**COMPITO ASSEGNATO 1:** Copia parola per parola dal testo sul premio il tratto che va da "di Pinhas Yarona, Piccardo" fino a "(Pirqè Abot 1:3).".

**TESTO CITATO:**
+-------+

Il premio

di Pinhas Yarona, Piccardo Hamza R., Broccardo Carlo

NELLA TORÁ€
Dice il saggio: «Non siate come servi che prestano servizio al padrone allo scopo di ricevere un premio, ma siate come servi che servono il padrone senza lo scopo di ricevere una ricompensa; e il timore del cielo sia su di voi» (Pirqè Abot 1:3).
Rabbi Abba diceva: «Colui che desidera diventare ricco e vivere a lungo, venga a studiare Torà» (Zohar, Lekh Lekhà 88).
Un giovane di nome Yossi udì queste parole e disse al rabbino: «Sono disposto a studiare Torà per diventare ricco». Il rabbino chiamò i suoi discepoli e ordinò loro di insegnargli la Torà. Fu chiamato Yossi, «colui che ama la ricchezza». Un giorno Yossi si presentò al rabbino e gli chiese dove era tutto ciò che gli era stato promesso. Il rabbino capì che i suoi studi non erano nel «nome del cielo» ma per ottenere la ricchezza materiale e volle punirlo. Allora sentì una voce che gli suggerì di non punire ma di continuare a insegnare perché un giorno egli sarebbe diventato uno dei più grandi saggi d’Israele.
Ed ecco, un giorno si presentò al rabbino un uomo che tirò fuori un calice d’oro il cui splendore illuminò l’intera stanza e disse: «Vorrei con tutto me stesso dedicarmi allo studio della Torà, ma non mi è possibile. Vorrei che un discepolo saggio lo facesse per me e io gli donerò questo calice». Il rabbino pensò subito a Yossi e gli diede il calice. Yossi si applicò allo studio con tutte le sue forze, finché divenne un grande uomo. Con il passare del tempo lo studio penetrò nel suo cuore e lo riempì d’amore. Un giorno il rabbino lo visitò e lo vide piangere e gli chiese il motivo. Disse Yossi: «Mi rendo conto che per l’oro perdo il mondo a venire.

+-------+

**DATI ESTRATTI:**
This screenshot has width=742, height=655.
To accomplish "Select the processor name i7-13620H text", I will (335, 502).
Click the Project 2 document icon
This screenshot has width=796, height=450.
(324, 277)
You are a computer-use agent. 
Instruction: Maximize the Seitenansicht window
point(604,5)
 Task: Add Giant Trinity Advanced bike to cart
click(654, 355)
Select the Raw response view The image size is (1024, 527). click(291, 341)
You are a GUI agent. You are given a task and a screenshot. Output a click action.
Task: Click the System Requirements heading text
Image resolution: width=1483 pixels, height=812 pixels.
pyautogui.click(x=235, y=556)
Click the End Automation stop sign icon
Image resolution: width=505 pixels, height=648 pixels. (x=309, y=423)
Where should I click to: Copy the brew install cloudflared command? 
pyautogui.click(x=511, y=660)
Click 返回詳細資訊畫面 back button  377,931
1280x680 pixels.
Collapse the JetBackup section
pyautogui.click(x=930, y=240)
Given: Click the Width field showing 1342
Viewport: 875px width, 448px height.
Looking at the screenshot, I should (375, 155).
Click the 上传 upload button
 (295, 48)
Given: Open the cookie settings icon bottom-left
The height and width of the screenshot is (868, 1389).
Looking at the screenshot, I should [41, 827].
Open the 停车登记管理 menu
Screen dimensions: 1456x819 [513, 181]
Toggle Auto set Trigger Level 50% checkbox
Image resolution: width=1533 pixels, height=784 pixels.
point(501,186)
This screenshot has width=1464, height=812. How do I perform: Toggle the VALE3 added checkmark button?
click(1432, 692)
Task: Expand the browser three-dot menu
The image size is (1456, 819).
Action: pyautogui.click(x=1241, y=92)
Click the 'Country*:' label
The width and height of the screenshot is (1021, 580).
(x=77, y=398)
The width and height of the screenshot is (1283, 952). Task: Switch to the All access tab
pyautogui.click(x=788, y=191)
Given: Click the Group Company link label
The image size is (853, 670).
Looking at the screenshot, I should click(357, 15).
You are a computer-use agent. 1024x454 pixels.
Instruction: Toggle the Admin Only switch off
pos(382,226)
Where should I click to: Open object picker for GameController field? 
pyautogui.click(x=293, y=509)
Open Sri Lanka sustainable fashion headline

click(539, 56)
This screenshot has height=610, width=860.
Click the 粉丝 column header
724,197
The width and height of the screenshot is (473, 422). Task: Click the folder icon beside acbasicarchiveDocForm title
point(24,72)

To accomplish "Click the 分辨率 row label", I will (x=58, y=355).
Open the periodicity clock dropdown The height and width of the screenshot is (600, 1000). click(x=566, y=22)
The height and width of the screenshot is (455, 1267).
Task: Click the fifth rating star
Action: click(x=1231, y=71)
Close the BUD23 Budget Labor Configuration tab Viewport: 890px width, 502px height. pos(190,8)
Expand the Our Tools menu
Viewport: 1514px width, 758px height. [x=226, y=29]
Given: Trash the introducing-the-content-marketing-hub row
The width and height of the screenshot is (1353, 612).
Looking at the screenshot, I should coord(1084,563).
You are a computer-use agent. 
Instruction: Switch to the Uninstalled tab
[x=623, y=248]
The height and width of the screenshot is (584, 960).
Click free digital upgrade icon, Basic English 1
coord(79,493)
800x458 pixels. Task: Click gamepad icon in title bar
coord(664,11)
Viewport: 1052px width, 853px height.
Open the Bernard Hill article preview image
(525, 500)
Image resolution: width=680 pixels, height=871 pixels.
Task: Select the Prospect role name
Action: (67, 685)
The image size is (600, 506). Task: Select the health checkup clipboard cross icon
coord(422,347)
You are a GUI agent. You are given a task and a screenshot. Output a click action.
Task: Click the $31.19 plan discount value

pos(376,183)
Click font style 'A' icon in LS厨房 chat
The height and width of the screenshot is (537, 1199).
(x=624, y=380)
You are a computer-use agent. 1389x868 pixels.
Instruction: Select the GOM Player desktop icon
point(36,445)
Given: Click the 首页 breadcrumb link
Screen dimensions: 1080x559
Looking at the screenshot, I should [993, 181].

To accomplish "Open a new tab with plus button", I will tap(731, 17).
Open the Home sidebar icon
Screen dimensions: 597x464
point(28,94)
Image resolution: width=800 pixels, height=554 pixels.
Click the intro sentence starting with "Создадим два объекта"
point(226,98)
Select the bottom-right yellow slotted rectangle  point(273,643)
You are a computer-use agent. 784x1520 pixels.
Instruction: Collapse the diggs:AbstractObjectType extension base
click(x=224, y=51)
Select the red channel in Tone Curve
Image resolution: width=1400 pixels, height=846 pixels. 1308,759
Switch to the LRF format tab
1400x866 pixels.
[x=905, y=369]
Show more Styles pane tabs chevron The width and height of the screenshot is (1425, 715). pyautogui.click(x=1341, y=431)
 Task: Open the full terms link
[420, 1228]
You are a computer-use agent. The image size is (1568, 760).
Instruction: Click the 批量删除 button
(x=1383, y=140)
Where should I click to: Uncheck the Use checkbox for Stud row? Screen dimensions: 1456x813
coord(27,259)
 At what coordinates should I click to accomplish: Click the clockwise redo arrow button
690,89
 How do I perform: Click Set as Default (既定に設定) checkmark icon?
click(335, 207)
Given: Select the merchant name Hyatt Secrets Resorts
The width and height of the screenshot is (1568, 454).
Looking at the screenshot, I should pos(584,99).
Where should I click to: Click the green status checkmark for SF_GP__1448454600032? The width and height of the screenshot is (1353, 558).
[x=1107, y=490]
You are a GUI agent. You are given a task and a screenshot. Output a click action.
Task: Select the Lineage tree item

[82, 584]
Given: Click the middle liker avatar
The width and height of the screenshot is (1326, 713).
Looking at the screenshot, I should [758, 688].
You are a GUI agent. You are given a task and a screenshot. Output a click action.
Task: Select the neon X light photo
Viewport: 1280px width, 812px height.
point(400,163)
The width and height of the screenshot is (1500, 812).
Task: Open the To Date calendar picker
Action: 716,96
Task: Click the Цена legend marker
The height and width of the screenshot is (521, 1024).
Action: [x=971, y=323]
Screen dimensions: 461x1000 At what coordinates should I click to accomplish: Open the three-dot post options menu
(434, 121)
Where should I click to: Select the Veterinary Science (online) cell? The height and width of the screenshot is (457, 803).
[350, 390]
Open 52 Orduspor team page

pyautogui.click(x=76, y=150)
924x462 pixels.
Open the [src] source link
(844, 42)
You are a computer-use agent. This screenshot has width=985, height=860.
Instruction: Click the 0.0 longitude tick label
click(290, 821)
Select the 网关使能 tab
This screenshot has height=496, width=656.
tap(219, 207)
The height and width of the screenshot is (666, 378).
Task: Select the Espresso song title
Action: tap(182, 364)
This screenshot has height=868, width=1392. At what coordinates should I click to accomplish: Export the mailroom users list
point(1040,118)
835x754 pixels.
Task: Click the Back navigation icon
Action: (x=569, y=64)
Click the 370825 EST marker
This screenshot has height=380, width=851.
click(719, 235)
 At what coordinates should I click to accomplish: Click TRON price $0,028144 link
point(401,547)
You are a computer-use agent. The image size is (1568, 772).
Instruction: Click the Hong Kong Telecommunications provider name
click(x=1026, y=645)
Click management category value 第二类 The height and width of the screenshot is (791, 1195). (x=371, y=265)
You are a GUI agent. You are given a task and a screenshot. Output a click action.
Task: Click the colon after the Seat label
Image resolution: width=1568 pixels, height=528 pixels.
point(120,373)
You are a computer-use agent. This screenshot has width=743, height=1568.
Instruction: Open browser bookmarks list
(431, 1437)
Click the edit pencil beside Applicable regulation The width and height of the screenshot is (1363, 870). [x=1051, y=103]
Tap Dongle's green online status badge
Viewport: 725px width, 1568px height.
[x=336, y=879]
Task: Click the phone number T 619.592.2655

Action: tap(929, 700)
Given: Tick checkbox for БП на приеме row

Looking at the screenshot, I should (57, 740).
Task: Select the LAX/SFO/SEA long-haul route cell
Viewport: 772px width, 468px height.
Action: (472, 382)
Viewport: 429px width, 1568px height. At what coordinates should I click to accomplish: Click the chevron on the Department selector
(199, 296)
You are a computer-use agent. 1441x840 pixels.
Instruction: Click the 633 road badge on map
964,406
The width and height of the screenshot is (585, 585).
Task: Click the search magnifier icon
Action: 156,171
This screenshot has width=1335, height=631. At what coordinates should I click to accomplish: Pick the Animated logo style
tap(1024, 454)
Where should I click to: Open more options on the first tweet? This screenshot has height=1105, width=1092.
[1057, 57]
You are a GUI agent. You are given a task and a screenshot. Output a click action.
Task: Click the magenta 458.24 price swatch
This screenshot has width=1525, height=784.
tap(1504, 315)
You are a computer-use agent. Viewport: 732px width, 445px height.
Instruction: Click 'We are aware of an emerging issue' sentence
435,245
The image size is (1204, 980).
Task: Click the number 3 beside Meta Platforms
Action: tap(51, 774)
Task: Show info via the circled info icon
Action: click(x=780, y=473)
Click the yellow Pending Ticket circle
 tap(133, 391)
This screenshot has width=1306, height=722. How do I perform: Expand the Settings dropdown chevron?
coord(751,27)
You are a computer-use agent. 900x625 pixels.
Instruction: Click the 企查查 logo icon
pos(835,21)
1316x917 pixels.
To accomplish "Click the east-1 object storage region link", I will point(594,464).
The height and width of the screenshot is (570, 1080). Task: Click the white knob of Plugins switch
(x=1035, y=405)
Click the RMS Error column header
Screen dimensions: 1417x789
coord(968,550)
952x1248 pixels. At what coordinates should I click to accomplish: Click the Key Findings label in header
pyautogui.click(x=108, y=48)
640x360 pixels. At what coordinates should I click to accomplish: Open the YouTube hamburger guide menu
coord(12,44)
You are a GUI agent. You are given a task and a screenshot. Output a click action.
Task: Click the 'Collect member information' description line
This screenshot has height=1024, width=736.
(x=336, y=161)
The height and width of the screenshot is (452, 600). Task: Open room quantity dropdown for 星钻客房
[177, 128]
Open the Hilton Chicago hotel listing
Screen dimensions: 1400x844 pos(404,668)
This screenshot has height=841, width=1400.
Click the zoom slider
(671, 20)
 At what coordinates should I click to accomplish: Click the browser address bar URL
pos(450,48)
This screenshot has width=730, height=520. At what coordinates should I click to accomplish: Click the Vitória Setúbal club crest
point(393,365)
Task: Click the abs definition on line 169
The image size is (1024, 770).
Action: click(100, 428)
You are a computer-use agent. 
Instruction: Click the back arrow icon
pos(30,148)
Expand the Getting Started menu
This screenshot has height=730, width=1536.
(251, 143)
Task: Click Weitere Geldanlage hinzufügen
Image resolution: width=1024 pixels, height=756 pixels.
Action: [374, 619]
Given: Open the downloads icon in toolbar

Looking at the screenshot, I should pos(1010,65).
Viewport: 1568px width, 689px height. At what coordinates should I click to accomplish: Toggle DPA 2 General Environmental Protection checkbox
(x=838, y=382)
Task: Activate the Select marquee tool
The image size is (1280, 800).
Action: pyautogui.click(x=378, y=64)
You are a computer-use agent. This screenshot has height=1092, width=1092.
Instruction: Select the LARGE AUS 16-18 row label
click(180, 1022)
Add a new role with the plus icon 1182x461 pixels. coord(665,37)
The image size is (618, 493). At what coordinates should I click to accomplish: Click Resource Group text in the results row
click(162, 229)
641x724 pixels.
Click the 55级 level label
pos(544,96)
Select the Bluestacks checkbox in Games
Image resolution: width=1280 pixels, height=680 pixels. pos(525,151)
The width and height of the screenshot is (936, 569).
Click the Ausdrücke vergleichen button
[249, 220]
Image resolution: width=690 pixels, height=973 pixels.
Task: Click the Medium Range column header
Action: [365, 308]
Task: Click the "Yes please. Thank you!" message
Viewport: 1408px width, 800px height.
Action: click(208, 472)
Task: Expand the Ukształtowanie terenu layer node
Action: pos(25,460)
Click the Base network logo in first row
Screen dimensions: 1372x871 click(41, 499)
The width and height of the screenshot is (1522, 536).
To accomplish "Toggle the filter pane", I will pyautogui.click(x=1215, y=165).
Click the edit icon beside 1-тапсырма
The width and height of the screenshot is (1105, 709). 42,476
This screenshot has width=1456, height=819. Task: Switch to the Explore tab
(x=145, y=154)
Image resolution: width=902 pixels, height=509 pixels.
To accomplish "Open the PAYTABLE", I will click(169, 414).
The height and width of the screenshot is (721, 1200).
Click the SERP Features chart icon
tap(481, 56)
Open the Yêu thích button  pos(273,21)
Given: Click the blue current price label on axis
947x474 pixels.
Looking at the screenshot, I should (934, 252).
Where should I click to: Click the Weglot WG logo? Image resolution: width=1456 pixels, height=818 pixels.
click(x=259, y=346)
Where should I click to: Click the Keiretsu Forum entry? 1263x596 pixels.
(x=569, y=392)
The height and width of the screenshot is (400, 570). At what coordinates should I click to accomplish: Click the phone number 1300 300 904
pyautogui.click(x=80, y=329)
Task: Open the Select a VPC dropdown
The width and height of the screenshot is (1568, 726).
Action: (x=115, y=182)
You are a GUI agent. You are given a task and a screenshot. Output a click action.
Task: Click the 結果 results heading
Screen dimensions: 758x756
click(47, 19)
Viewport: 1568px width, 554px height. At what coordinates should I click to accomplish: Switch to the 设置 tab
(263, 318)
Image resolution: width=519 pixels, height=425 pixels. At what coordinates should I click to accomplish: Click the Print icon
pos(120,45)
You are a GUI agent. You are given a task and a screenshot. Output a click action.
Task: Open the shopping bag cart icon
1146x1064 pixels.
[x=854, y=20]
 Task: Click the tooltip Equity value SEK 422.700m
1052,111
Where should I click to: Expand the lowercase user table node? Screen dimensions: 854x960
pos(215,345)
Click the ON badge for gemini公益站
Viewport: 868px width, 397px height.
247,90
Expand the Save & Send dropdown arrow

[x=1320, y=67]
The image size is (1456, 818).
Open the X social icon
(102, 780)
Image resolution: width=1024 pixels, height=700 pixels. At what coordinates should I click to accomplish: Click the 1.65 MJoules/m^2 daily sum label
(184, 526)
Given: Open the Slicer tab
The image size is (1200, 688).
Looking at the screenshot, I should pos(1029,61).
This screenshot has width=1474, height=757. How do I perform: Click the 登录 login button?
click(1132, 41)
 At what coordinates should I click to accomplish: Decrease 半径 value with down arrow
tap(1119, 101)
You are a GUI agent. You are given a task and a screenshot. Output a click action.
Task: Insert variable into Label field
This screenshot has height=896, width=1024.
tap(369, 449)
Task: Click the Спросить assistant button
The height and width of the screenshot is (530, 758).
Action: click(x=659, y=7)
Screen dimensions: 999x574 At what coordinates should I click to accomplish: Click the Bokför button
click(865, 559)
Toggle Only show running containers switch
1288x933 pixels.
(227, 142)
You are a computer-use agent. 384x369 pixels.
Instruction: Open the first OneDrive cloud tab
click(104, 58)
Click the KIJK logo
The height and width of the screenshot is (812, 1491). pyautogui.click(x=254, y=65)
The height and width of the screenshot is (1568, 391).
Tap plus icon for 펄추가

+-------+

**COMPITO ASSEGNATO 2:** Ripeti tali e quali le righe dei record che vanno da quella che contiene "Click management category" fino a quella che contiene "point(120,373)", comprese entrambe.

**RISULTATO 1:**
di Pinhas Yarona, Piccardo Hamza R., Broccardo Carlo

NELLA TORÁ€
Dice il saggio: «Non siate come servi che prestano servizio al padrone allo scopo di ricevere un premio, ma siate come servi che servono il padrone senza lo scopo di ricevere una ricompensa; e il timore del cielo sia su di voi» (Pirqè Abot 1:3).

**RISULTATO 2:**
Click management category value 第二类 The height and width of the screenshot is (791, 1195). (x=371, y=265)
You are a GUI agent. You are given a task and a screenshot. Output a click action.
Task: Click the colon after the Seat label
Image resolution: width=1568 pixels, height=528 pixels.
point(120,373)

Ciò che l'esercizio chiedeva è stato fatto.